— start Passage shown —
On the weekend, I had the privilege of running the Athens Marathon side-by-side with my boyfriend Sye. For a change, I thought it would be fun to get him to write a guest blog of his experience of the race and weekend surrounding it. And so, over to him!
Where does the name of the famous marathon race originate from? Well, for those that do not know, it comes from a Greek town called Marathon, located roughly 40km north west of Athens. During 490 B.C. the Greeks were under siege by the Persians and an important battle had taken place in the town of Marathon. A soldier named Pheidippides, elated by the victory, ran all the way from Marathon back to Athens to share the brilliant news. It was said he fell at the gates shouting “We have triumphed!” only to collapse and pass away of exhaustion.
This story was shared and spread and slowly turned into legend, that is, until 1896 at the first modern Olympic Games. It was at this point in time that Pierre de Coubertin, the founder of the modern Olympics, decided to create a true competitive event out of the legend. The runners where set to follow a similar path of 42km. In a great moment of pride, the Greeks watched as one of their own, a humble water carrier named Spyridon “Spyros” Louis, won the event while running over the line side by side with the crowned prince of Greece.
The Authentic Athens Marathon was established in honour of this story. With the history and the cultural significance of this event I signed up expecting the great things, both from myself and the event itself. But would we both triumph?
Affinity for this race, given its story, had me lay out a training plan more thorough than any before, and more importantly the strongest will to follow through. I mixed in some cross-training, long runs, speed work, intervals, hills, etc. With 8 weeks to go I had extended my weekly long runs to 32km with weekly totals approaching 72km. I had even being doing yoga (something a younger me detested) to prevent injury. It had all been working and things were looking swell!
Alas, life seems to find a way, and due to personal circumstances my progress froze, even regressed. Suffice to say I went down to a weekly average of around 30km, haphazardly split up amongst the week.
While I never stopped training, and I was still in decent shape, this turn around had a mental affect on my will to go in strong. I had done my research and heard stories: this was a particularly tough marathon, the weather was known to be on the warmer side, the hills undulating and never ending – at least not until the final 10km. This knowledge had instilled a little fear into me, about what to expect. I came close to pulling out, something I mentioned to Julia a few times.
During these moments I held onto the history of the event, and one of the underlying themes of marathons in general: perseverance. I came to face the facts that yes, this event was going to be tough, but unlike Pheidippides, at least I had water stations, energy gels and a wonderful running partner to keep me alive. I would do this.
We arrived in Athens a couple of days before the marathon, giving ourselves some time to experience the city and the culture. I personally love this aspect of doing marathons outside of your home city and country. The chance to experience something and somewhere completely new is a gift I don’t not take for granted.
— end Passage shown —
— start Entries —
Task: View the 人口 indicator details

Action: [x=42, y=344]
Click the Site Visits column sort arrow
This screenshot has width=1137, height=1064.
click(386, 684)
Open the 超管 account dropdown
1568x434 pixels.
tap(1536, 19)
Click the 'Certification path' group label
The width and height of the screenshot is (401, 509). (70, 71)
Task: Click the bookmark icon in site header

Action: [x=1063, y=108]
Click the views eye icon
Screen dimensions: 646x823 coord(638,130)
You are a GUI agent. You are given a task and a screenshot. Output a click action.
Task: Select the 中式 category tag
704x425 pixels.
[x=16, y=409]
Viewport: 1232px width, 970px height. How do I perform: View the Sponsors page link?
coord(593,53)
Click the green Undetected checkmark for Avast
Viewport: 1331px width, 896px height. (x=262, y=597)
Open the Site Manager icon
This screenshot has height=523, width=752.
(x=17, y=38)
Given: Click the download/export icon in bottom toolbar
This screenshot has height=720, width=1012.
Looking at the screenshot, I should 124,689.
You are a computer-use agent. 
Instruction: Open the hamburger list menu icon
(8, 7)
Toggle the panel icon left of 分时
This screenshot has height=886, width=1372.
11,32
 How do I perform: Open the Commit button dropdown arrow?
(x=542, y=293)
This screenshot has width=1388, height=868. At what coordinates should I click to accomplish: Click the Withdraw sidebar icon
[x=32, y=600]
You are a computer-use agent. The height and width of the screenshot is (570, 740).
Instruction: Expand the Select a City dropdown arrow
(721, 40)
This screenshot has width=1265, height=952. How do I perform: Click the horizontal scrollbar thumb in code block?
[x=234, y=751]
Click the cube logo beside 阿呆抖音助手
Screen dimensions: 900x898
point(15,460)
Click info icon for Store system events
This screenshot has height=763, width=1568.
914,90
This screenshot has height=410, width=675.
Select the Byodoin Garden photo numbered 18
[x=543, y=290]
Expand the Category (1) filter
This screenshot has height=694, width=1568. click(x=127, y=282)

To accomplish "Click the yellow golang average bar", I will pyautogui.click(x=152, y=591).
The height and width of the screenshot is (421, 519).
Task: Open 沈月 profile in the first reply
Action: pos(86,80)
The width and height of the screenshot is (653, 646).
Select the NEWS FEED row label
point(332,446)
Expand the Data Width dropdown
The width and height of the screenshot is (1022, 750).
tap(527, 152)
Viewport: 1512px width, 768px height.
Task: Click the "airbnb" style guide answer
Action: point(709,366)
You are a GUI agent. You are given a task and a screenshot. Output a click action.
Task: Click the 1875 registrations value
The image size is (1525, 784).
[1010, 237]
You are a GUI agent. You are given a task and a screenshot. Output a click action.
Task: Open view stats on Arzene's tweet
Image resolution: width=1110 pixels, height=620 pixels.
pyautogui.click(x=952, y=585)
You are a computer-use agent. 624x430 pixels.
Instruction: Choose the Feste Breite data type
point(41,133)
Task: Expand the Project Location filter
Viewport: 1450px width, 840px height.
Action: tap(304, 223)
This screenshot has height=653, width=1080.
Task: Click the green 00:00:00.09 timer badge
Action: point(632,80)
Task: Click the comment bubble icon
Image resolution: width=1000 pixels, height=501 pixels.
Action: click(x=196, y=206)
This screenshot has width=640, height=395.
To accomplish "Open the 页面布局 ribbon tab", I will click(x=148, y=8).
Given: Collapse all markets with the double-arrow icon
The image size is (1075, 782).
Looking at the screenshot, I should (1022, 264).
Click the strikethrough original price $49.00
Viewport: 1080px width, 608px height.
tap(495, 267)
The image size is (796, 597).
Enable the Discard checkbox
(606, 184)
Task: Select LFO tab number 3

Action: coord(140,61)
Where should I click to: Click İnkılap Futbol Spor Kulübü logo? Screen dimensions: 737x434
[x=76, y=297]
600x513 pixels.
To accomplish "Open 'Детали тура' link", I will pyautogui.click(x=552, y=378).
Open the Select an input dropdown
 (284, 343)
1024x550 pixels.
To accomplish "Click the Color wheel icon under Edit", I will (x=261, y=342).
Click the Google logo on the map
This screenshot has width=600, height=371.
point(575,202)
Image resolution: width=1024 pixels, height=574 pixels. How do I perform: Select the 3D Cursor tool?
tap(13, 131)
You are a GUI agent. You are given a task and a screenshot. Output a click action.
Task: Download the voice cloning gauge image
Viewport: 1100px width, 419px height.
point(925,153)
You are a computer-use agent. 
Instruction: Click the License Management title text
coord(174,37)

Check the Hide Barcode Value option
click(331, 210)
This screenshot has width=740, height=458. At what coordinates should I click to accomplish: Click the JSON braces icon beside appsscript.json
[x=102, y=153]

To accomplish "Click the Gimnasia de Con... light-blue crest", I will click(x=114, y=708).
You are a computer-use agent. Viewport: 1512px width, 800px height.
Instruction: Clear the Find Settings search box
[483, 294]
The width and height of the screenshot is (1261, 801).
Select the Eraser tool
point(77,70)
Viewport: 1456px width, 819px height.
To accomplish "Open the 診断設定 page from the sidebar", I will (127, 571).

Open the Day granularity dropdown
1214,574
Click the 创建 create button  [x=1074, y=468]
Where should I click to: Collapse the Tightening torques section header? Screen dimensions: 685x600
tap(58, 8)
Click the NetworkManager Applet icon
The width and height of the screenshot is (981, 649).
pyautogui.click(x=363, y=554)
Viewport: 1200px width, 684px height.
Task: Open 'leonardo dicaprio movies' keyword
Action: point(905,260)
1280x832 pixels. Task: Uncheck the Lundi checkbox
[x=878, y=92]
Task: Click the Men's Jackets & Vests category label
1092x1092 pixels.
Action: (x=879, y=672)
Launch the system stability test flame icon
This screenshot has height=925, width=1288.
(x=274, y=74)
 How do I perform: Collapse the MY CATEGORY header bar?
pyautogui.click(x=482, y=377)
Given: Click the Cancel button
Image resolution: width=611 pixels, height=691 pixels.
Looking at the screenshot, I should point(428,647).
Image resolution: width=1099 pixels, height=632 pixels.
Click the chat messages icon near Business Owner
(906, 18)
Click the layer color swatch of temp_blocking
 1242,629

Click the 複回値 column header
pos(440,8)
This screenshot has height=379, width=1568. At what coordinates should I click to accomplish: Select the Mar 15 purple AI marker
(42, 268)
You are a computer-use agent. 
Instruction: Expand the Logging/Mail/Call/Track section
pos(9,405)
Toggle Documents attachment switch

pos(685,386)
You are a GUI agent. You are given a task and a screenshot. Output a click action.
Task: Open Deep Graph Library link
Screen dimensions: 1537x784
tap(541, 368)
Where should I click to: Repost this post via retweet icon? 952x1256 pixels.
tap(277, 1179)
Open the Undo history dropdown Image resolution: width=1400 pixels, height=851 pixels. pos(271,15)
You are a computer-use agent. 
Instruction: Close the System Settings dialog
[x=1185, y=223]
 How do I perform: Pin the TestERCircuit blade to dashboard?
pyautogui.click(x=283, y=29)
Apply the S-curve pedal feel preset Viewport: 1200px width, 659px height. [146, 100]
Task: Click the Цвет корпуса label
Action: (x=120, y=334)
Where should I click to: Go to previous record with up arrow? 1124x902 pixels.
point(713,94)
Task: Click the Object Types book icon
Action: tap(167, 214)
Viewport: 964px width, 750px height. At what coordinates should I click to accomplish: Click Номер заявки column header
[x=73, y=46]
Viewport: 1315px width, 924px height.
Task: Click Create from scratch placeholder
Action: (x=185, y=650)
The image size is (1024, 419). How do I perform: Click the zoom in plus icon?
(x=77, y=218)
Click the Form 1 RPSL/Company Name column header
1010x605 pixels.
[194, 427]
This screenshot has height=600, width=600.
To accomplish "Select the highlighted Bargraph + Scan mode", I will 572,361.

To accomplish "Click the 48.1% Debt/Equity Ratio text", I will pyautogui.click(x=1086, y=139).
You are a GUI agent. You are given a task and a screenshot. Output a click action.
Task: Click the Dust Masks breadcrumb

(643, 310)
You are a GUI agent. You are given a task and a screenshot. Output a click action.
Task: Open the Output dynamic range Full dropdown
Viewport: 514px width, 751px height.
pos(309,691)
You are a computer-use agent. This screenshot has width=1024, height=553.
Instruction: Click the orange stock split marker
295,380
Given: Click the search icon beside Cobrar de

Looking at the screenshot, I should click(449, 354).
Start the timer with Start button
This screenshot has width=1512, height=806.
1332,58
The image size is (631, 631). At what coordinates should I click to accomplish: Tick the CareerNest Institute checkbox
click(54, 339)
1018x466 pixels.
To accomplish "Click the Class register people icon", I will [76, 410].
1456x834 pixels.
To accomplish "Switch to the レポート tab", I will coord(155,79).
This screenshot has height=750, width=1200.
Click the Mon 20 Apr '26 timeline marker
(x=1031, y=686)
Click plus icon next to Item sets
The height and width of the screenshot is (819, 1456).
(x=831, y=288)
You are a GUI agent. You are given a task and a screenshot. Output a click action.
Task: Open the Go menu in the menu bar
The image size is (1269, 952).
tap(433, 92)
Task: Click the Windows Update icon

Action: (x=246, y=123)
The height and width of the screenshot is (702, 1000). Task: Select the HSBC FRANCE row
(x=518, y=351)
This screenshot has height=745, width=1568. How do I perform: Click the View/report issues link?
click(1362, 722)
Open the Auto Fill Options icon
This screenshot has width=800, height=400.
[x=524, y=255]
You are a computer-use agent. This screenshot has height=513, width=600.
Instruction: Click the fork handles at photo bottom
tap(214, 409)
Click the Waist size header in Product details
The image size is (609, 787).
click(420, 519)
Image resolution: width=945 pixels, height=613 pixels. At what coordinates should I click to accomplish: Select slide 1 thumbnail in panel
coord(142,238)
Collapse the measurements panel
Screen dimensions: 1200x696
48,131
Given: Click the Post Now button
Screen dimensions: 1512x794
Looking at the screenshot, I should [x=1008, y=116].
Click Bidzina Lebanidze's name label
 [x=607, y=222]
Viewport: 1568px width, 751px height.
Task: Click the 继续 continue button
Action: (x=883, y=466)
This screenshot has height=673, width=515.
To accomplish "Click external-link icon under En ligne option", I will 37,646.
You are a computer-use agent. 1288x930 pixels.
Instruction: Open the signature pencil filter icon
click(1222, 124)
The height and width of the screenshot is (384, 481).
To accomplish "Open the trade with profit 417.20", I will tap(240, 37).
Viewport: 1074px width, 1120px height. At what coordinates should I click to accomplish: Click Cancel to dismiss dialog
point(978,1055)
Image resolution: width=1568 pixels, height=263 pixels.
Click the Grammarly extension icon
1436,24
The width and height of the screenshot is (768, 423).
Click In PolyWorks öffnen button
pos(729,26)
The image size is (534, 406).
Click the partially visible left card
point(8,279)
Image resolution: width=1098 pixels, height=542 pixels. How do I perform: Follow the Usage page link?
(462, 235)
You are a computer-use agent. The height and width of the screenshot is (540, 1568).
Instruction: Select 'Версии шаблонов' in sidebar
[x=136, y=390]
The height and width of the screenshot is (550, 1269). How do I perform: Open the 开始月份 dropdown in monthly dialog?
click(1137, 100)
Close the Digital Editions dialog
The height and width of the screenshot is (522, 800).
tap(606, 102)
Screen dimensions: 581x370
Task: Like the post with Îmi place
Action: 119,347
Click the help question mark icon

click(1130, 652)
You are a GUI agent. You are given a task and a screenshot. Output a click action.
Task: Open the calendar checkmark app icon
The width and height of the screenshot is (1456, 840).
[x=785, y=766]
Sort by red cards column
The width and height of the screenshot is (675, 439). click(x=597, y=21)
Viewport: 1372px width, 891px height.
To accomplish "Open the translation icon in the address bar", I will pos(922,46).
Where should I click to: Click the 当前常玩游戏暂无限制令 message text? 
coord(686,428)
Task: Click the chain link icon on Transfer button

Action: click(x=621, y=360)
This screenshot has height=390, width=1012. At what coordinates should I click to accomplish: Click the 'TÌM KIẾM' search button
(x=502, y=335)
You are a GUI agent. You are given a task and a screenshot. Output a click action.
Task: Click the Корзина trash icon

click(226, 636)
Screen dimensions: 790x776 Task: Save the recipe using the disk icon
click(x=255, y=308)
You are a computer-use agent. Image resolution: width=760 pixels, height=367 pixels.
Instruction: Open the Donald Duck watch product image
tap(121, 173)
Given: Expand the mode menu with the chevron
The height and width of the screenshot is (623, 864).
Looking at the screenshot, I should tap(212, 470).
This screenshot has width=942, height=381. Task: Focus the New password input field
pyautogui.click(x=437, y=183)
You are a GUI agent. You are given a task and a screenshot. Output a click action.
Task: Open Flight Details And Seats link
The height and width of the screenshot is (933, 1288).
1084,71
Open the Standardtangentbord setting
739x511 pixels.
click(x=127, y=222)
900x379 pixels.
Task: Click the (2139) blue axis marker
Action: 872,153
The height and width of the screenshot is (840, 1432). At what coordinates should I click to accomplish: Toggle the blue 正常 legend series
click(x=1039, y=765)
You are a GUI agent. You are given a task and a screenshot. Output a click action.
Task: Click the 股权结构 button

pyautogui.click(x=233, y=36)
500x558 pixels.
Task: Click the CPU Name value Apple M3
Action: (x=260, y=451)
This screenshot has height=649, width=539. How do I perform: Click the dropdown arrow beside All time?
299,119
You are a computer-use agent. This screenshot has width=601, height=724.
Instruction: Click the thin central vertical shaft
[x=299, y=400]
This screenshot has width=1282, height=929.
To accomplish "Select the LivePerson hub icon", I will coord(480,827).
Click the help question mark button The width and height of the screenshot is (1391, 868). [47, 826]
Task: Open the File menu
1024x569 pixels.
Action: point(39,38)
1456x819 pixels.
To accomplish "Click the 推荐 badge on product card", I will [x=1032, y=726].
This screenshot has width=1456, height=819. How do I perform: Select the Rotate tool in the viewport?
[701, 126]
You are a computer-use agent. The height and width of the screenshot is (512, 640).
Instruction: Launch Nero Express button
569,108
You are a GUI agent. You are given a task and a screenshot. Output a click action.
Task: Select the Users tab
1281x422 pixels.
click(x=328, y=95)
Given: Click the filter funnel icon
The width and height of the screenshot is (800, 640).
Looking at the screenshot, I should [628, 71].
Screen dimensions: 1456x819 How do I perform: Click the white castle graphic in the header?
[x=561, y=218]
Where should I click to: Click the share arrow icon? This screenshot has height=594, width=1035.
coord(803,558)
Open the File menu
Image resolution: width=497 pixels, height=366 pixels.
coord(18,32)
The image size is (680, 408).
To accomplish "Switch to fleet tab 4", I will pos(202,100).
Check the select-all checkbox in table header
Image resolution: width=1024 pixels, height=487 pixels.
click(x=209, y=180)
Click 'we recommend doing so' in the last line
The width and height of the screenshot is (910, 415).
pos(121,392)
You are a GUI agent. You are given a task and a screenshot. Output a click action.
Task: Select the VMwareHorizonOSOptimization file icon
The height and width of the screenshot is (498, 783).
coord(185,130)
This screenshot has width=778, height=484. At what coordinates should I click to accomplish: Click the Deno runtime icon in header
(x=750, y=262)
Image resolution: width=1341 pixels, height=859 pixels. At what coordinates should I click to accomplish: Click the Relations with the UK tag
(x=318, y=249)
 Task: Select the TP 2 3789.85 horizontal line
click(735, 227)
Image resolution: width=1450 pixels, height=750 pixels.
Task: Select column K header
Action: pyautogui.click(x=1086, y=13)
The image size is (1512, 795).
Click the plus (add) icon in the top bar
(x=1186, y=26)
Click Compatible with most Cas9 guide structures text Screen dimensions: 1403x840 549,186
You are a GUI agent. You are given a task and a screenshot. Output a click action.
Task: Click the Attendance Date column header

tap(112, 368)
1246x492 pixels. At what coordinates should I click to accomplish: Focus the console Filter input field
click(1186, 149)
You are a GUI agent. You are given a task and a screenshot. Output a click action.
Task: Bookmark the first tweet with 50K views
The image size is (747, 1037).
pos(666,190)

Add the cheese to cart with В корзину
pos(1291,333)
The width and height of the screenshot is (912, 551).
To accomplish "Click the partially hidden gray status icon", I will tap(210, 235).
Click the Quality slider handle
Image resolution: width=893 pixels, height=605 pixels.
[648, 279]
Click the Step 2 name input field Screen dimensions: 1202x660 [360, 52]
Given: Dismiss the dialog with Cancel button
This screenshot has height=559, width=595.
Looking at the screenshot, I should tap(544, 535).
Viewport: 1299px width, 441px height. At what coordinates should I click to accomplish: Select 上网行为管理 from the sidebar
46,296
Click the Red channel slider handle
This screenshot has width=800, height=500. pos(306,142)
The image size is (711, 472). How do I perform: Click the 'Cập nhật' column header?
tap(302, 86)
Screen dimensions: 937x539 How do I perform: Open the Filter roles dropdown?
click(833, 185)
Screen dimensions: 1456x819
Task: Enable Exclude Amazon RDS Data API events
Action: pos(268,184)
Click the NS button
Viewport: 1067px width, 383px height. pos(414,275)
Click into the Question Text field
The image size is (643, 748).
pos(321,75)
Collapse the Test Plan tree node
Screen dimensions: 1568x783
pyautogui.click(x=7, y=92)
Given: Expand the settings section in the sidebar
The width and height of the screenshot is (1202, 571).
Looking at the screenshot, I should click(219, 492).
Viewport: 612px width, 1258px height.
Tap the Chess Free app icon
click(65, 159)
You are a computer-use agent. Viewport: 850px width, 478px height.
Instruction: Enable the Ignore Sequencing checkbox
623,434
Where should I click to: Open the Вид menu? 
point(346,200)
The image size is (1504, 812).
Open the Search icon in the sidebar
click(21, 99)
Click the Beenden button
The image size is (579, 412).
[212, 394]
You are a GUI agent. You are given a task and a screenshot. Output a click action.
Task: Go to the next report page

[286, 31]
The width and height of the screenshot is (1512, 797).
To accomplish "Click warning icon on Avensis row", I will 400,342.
— end Entries —
Answer these questions using the Athens Marathon passage above:
(a) How far from Athens is the town of Marathon, and in what direction?
(b) What was the occupation of Spyridon Louis, who won the 1896 event?
(c) With 8 weeks to go, to what distance had the weekly long runs been extended?

(a) Roughly 40km north west of Athens.
(b) He was a water carrier.
(c) 32km.